Exercise instructions -> Look below. Copy each line that has "computer" in it.

Data supplied ->
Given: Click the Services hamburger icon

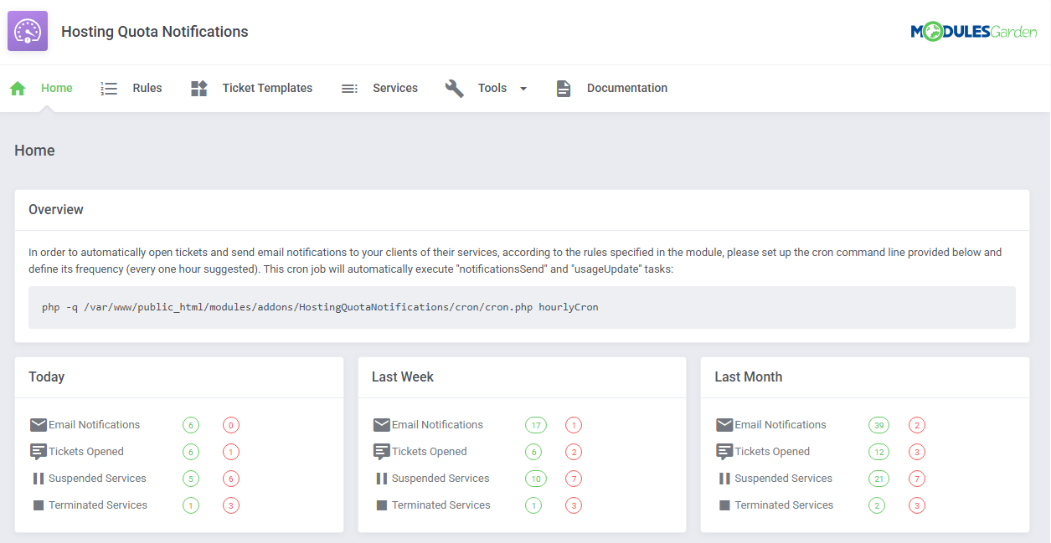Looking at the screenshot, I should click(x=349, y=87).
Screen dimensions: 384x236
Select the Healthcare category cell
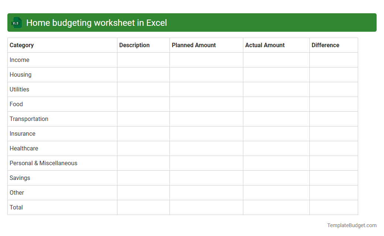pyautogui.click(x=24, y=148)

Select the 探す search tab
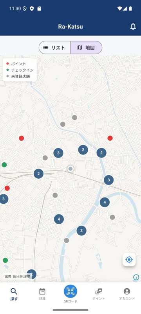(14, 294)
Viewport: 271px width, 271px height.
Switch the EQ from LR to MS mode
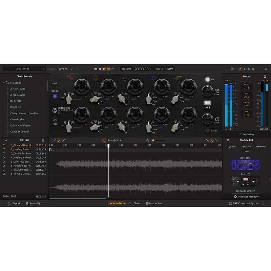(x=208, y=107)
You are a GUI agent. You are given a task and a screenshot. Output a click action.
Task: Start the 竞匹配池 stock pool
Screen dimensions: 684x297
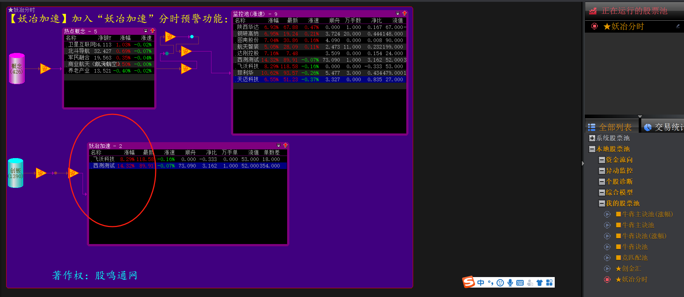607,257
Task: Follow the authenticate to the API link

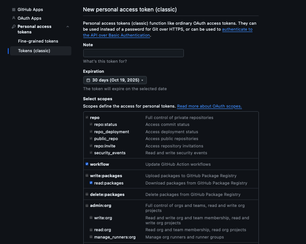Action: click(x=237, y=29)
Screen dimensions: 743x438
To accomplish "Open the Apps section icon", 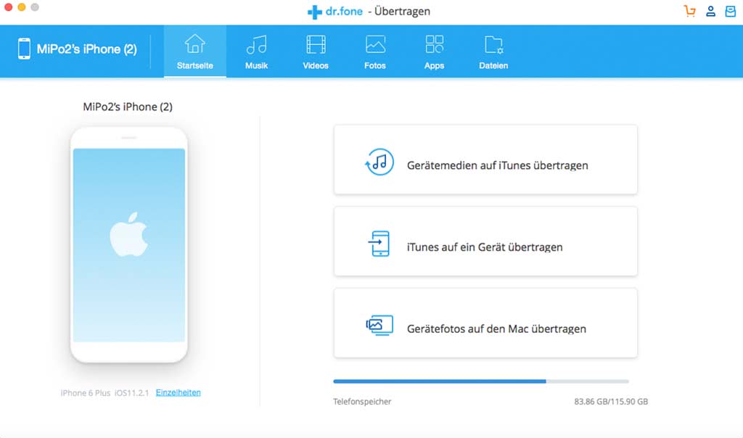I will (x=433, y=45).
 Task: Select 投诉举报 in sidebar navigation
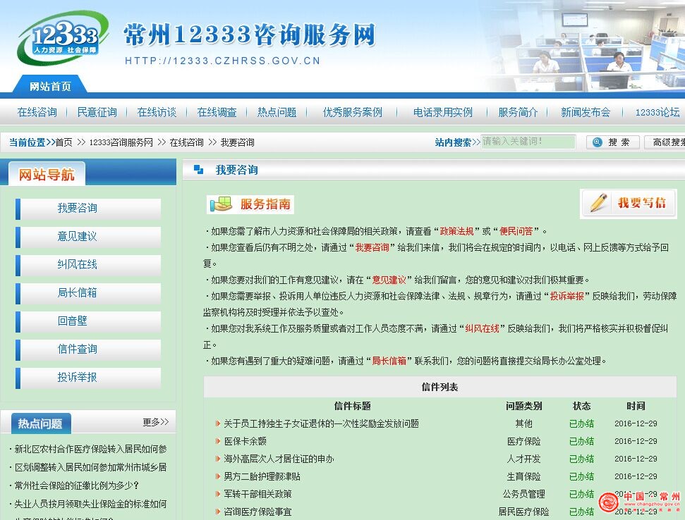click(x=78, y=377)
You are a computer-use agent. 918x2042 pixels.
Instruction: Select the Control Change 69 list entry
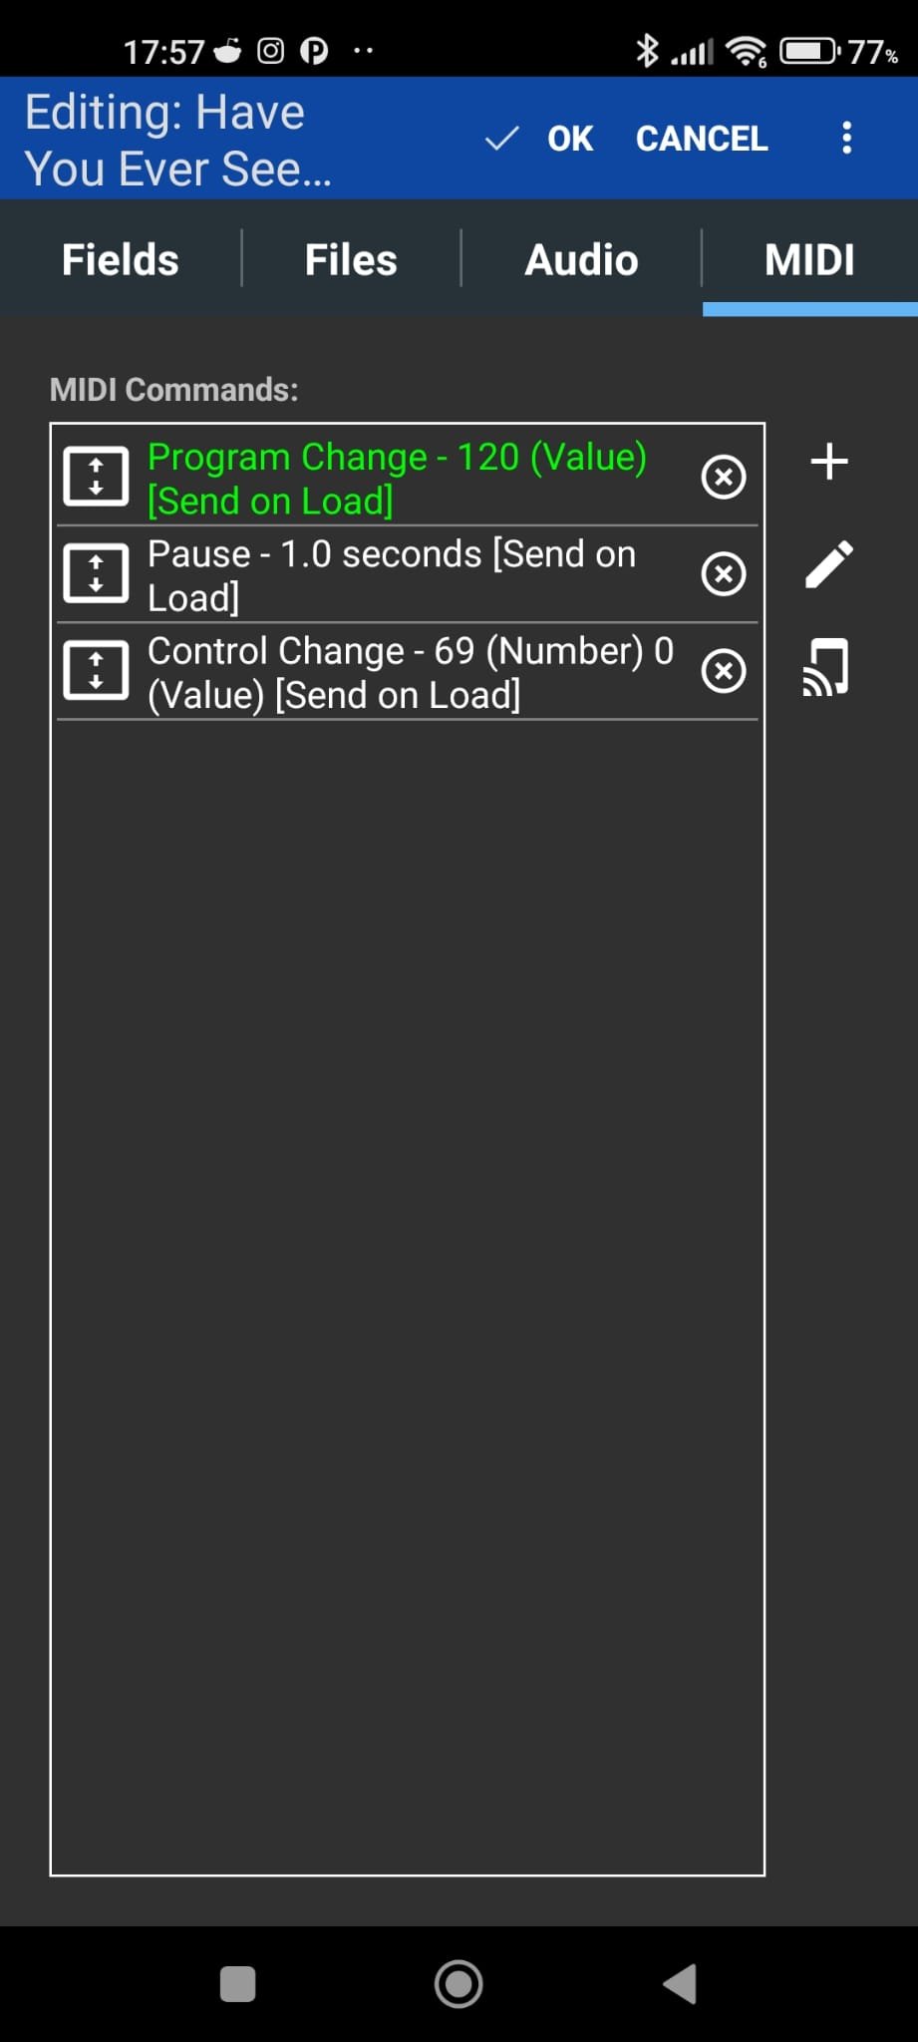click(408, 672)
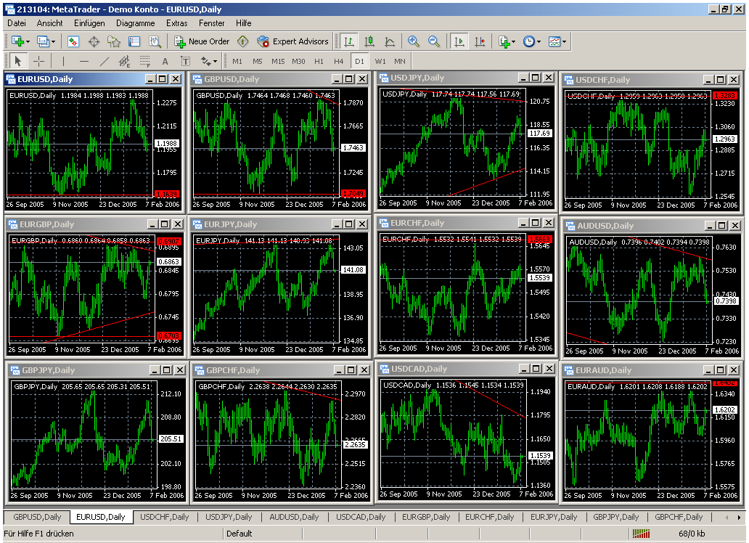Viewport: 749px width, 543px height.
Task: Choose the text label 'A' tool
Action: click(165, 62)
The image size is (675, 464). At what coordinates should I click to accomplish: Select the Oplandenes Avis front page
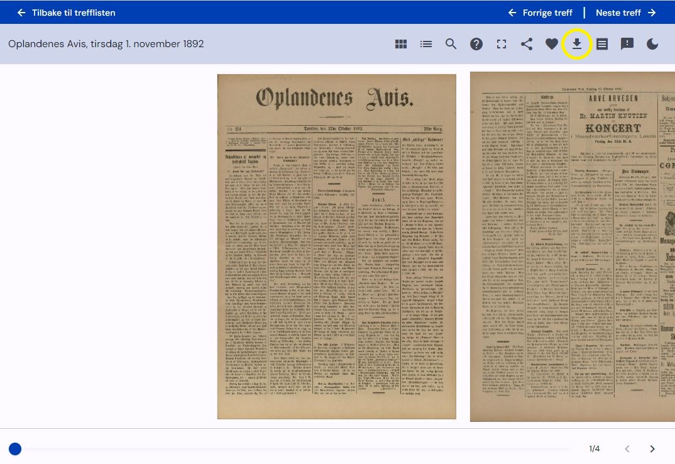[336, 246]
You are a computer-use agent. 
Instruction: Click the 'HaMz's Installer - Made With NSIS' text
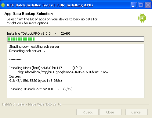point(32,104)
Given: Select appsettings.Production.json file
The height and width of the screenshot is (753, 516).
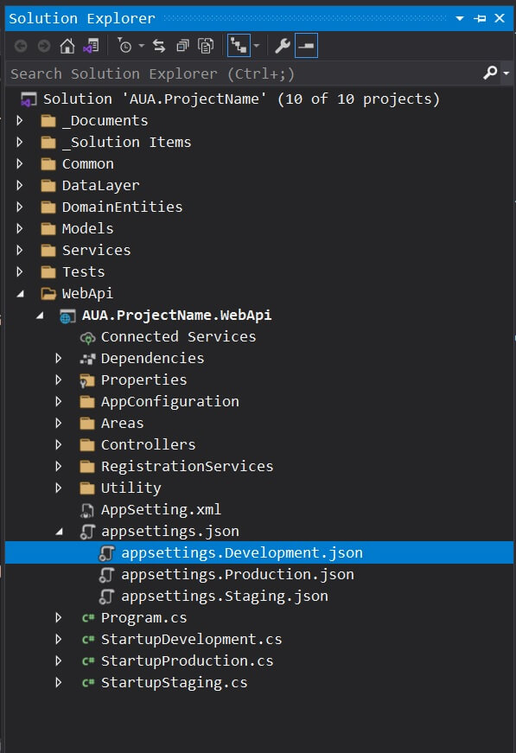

Reply to the exercise ->
You are a computer-use agent. 918x2042 pixels.
You are a computer-use agent. 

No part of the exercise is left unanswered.